» **WORK REQUIRED**
Everything from the first line of the material below through the line containing "You are a computer-use agent. Image" must be retyped exactly, and nothing past it.

» **DATASET CONTENT**
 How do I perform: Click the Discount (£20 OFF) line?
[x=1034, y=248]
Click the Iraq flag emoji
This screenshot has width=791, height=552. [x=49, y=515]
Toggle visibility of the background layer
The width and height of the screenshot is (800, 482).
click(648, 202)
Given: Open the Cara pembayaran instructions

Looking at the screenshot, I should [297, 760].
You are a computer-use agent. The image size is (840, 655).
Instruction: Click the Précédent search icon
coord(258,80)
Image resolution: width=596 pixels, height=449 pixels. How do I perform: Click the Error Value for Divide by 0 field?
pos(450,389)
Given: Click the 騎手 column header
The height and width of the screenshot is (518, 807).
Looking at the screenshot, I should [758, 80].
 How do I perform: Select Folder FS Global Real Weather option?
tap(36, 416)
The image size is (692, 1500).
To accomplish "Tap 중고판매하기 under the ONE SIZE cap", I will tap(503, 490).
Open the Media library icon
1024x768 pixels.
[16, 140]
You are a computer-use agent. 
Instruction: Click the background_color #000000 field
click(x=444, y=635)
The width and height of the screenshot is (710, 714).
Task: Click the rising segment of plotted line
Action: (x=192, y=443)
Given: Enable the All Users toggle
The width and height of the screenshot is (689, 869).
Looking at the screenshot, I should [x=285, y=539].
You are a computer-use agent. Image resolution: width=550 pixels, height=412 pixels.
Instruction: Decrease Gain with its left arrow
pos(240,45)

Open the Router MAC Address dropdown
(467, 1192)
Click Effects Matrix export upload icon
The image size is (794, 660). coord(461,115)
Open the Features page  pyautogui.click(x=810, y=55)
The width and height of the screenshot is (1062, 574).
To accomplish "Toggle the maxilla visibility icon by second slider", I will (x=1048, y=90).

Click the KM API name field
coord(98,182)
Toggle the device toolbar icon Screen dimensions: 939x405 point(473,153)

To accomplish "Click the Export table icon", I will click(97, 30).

» **WRITTEN RESPONSE**
 How do I perform: Click the Discount (£20 OFF) line?
[x=1034, y=248]
Click the Iraq flag emoji
This screenshot has width=791, height=552. [x=49, y=515]
Toggle visibility of the background layer
The width and height of the screenshot is (800, 482).
click(648, 202)
Given: Open the Cara pembayaran instructions

Looking at the screenshot, I should [297, 760].
You are a computer-use agent. The image size is (840, 655).
Instruction: Click the Précédent search icon
coord(258,80)
Image resolution: width=596 pixels, height=449 pixels. How do I perform: Click the Error Value for Divide by 0 field?
pos(450,389)
Given: Click the 騎手 column header
The height and width of the screenshot is (518, 807).
Looking at the screenshot, I should [758, 80].
 How do I perform: Select Folder FS Global Real Weather option?
tap(36, 416)
The image size is (692, 1500).
To accomplish "Tap 중고판매하기 under the ONE SIZE cap", I will tap(503, 490).
Open the Media library icon
1024x768 pixels.
[16, 140]
You are a computer-use agent. 
Instruction: Click the background_color #000000 field
click(x=444, y=635)
The width and height of the screenshot is (710, 714).
Task: Click the rising segment of plotted line
Action: (x=192, y=443)
Given: Enable the All Users toggle
The width and height of the screenshot is (689, 869).
Looking at the screenshot, I should [x=285, y=539].
You are a computer-use agent. Image resolution: width=550 pixels, height=412 pixels.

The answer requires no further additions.